**EXERCISE INSTRUCTIONS:** Count every line below in which "green" occurs, then give only the count.

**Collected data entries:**

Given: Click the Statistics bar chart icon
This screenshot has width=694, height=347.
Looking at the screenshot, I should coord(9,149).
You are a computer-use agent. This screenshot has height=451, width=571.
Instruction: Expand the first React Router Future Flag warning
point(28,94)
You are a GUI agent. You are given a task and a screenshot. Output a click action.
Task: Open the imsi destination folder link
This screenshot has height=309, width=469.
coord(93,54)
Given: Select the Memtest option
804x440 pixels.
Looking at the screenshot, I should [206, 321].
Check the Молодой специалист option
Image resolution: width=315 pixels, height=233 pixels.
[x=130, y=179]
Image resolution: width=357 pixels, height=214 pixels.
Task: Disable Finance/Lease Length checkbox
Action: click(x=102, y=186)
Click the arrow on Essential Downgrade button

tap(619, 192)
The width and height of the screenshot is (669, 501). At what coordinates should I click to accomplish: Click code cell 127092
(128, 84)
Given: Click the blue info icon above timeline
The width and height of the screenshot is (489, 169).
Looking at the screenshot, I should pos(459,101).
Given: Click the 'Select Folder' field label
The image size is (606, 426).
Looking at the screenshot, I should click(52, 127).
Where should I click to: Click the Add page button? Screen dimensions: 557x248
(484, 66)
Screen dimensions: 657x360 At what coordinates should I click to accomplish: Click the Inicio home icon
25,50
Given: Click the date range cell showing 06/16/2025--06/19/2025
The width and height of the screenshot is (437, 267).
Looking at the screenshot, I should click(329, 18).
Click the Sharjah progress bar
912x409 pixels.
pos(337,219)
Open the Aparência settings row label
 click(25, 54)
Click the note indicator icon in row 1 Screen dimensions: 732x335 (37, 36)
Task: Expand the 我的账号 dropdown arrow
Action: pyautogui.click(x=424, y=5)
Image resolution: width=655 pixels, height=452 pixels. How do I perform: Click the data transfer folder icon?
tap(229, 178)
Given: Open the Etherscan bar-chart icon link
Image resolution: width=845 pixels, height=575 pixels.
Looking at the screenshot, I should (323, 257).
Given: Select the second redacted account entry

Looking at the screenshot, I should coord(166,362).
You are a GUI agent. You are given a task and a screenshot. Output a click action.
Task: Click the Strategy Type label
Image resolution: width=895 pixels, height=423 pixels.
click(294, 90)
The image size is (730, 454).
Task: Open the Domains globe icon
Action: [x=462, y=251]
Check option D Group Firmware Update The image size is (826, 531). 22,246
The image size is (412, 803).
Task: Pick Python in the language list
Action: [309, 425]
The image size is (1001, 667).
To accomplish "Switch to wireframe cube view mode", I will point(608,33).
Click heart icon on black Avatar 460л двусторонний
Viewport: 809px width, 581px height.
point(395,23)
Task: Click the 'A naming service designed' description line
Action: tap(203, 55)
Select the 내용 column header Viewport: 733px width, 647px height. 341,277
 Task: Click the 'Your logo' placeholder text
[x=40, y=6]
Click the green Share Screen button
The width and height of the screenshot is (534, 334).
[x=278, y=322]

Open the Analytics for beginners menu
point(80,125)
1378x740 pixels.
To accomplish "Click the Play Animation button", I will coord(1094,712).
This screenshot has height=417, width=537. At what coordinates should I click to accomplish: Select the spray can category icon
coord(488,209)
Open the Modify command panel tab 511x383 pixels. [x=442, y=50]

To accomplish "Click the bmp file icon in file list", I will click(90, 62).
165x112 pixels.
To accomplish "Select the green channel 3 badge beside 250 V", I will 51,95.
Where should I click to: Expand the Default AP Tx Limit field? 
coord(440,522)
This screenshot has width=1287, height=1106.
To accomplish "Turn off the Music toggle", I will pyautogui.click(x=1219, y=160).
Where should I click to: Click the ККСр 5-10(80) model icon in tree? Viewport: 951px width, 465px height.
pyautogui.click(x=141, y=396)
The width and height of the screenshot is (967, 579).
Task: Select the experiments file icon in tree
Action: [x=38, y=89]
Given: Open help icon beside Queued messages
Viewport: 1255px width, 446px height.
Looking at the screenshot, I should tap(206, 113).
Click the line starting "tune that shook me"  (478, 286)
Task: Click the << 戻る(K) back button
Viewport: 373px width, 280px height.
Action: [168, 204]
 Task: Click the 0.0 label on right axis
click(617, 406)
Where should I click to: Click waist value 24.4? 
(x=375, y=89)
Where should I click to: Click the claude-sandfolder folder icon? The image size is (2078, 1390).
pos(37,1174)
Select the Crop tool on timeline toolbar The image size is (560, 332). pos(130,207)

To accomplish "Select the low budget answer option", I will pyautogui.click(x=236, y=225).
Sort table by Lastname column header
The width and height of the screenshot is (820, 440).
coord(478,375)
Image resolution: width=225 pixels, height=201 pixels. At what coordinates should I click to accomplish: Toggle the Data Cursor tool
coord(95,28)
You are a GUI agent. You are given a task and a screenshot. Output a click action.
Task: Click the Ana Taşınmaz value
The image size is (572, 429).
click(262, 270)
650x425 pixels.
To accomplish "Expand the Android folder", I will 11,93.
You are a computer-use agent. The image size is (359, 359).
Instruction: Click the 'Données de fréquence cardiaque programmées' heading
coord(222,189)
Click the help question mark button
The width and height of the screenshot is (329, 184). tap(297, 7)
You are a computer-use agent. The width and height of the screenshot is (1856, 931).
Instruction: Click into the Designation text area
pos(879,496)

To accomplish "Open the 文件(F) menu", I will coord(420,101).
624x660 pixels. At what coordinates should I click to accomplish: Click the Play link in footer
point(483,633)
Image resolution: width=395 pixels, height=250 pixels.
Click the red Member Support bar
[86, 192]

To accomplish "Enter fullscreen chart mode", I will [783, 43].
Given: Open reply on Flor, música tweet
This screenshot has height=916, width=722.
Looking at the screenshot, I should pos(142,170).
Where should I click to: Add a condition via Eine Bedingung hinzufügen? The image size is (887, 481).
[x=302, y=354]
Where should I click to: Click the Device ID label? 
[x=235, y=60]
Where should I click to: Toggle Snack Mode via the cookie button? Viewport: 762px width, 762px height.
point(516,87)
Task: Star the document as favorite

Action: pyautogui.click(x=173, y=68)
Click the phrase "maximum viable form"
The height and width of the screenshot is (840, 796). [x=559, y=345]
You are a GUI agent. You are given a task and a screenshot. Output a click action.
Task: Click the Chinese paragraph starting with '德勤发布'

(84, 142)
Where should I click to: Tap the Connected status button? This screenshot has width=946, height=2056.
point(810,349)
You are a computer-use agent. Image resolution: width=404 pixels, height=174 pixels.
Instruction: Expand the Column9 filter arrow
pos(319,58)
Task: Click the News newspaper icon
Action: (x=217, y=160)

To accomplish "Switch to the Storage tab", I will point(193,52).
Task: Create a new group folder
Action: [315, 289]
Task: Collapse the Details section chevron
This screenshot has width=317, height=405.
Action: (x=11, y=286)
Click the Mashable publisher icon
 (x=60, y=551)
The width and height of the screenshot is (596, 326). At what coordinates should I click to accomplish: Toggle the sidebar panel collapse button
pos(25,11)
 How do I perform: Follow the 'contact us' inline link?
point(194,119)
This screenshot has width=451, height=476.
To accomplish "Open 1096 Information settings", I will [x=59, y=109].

**TASK ANSWER:** 2